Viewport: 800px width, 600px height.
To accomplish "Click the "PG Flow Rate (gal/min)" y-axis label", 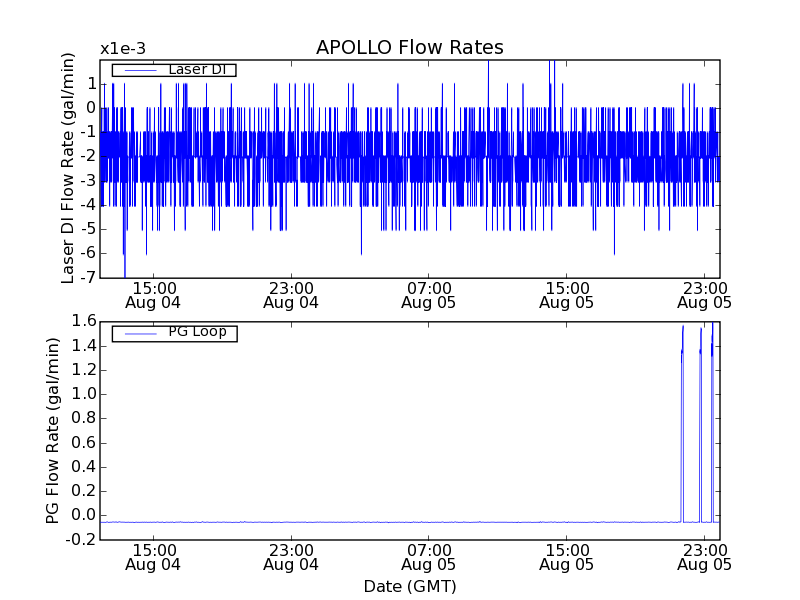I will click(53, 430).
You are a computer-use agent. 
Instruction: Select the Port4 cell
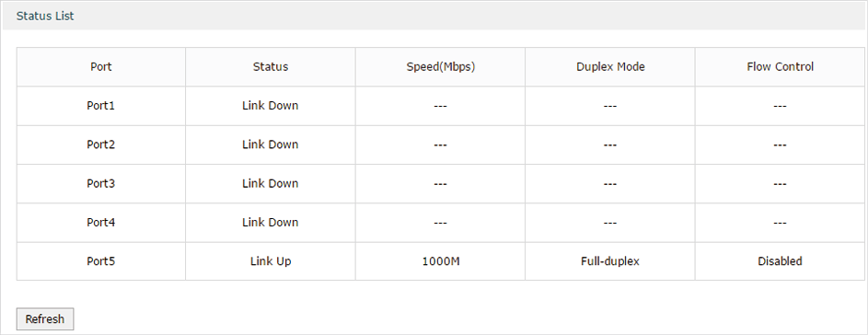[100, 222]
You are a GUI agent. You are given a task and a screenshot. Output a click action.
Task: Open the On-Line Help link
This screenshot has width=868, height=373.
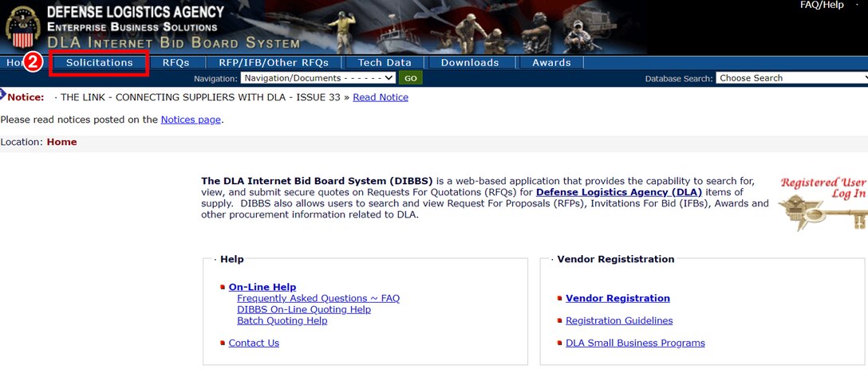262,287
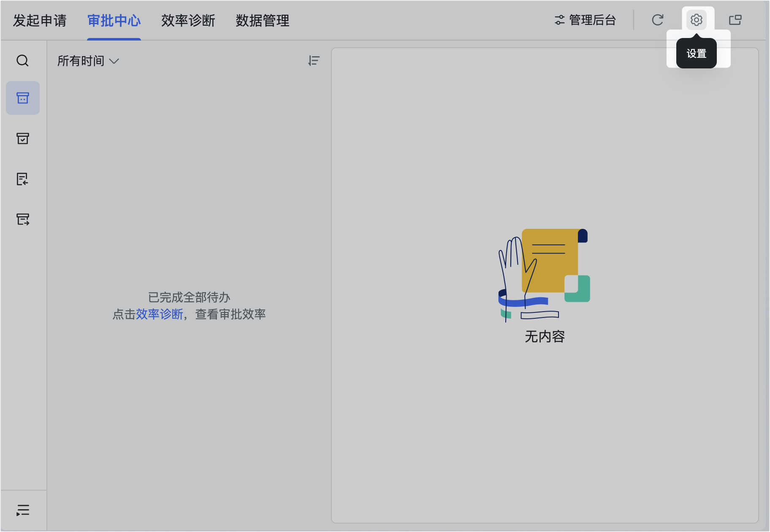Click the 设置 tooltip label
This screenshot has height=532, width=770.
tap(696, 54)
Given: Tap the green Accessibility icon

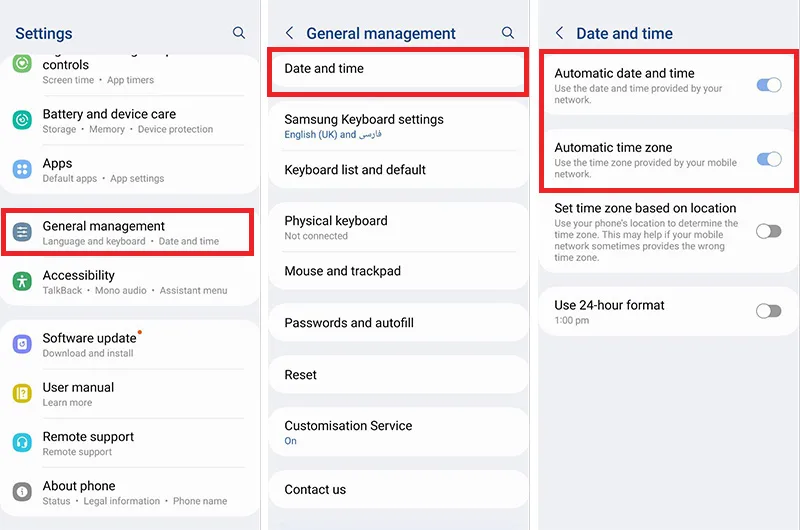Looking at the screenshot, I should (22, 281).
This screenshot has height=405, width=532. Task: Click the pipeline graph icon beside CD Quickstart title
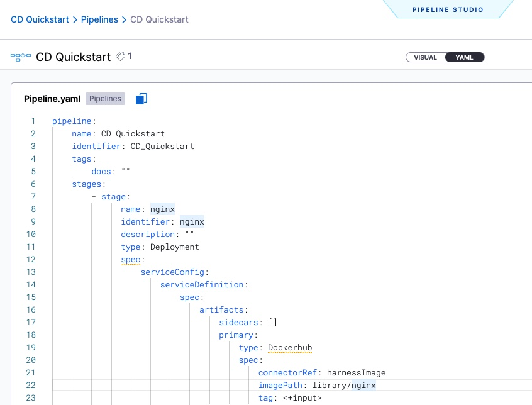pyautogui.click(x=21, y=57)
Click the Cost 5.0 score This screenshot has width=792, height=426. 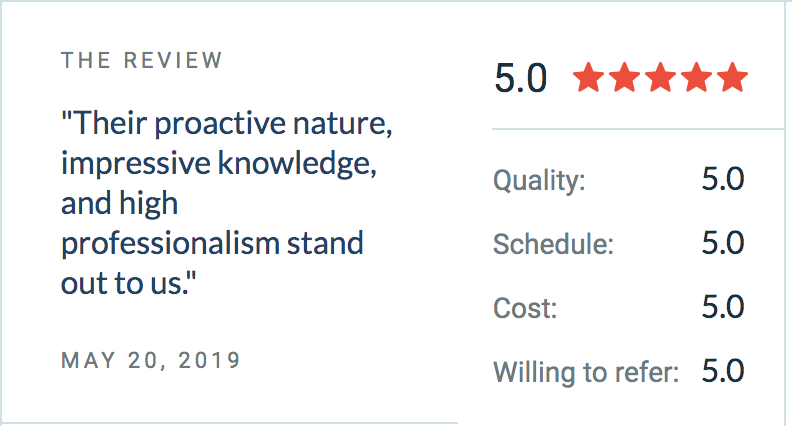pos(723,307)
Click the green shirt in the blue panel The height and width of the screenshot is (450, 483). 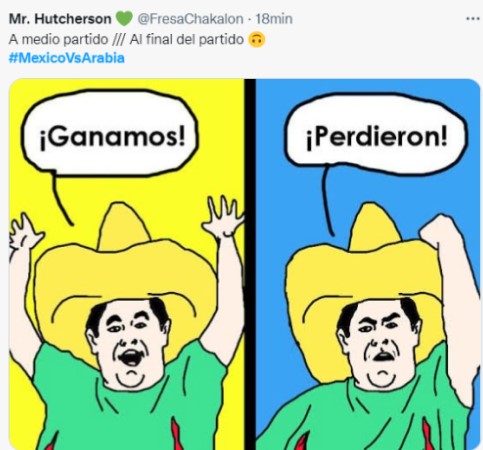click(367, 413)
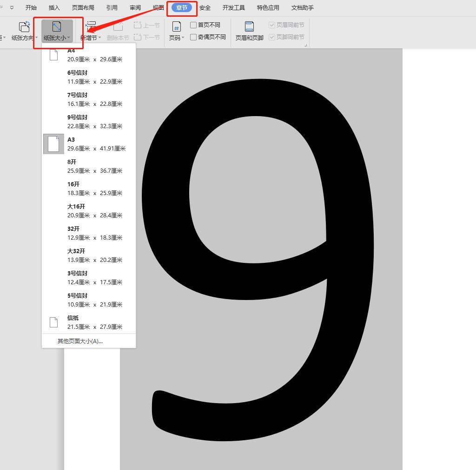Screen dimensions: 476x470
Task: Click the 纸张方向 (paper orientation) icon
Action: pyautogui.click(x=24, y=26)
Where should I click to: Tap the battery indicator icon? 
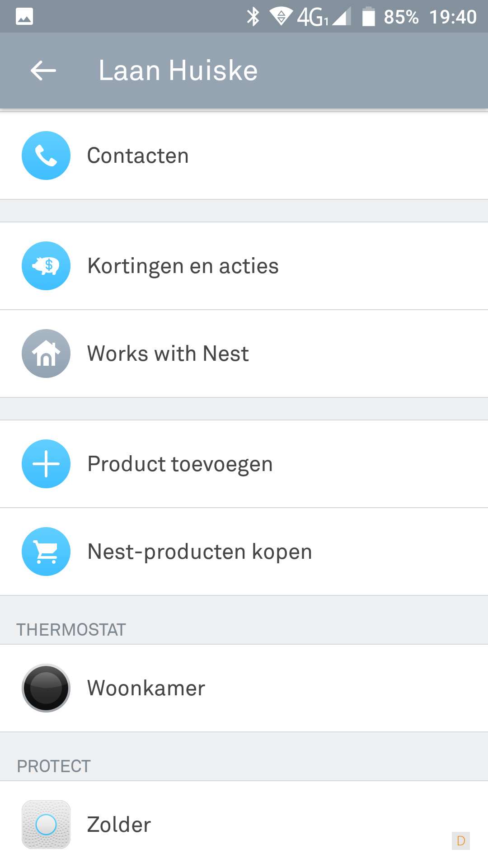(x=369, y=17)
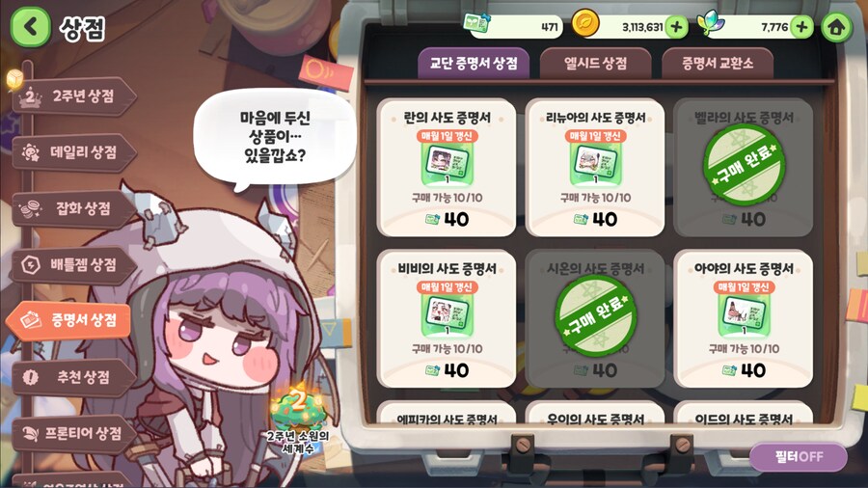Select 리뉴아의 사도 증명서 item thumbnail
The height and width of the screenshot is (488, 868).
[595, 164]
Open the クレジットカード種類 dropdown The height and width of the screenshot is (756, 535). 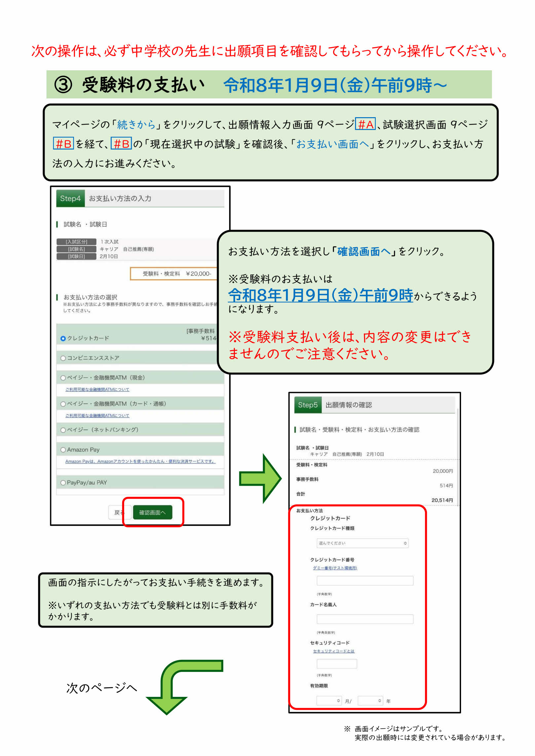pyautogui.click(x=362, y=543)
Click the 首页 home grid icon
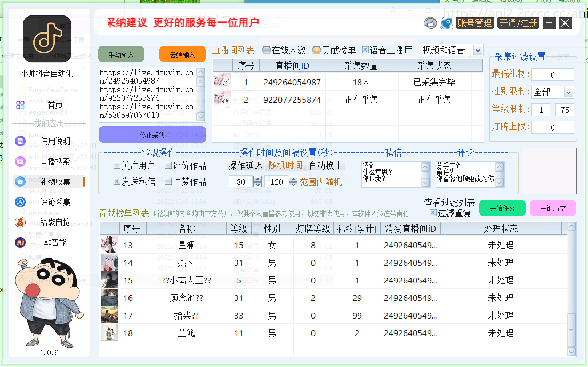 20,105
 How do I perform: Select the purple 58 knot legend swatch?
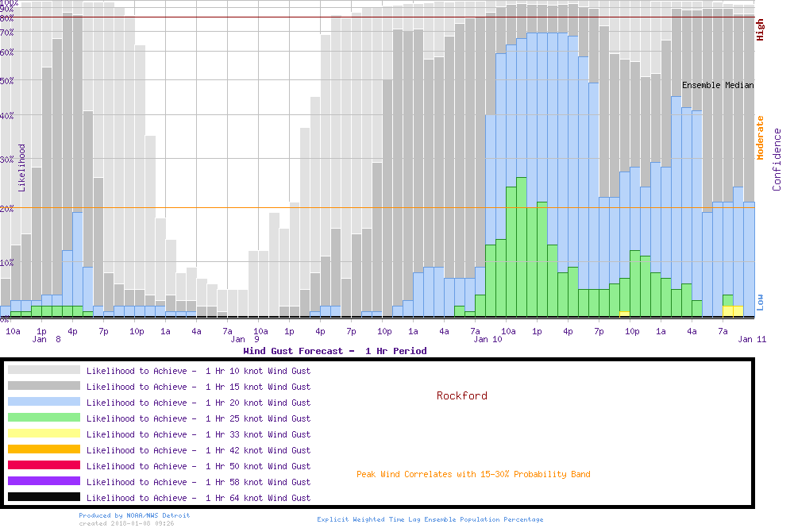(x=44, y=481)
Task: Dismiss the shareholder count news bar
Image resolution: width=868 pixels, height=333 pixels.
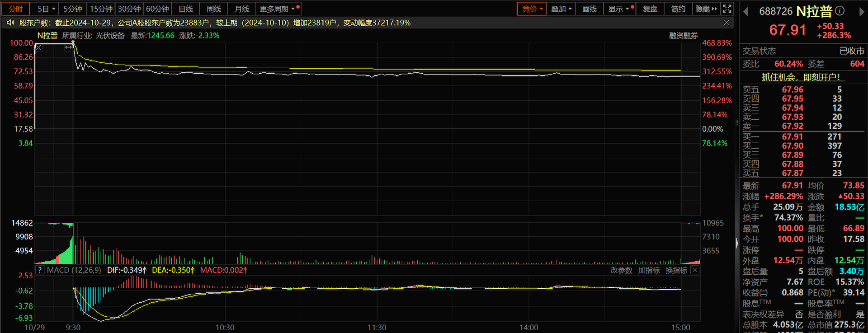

=== Task instructions ===
Please retype the entries above word for word, but only from the line containing "How do I perform: Select" through the last line, and without the pictures.

=== Answer for the task ===
 How do I perform: Select the purple 58 knot legend swatch?
(x=44, y=481)
Task: Dismiss the shareholder count news bar
Image resolution: width=868 pixels, height=333 pixels.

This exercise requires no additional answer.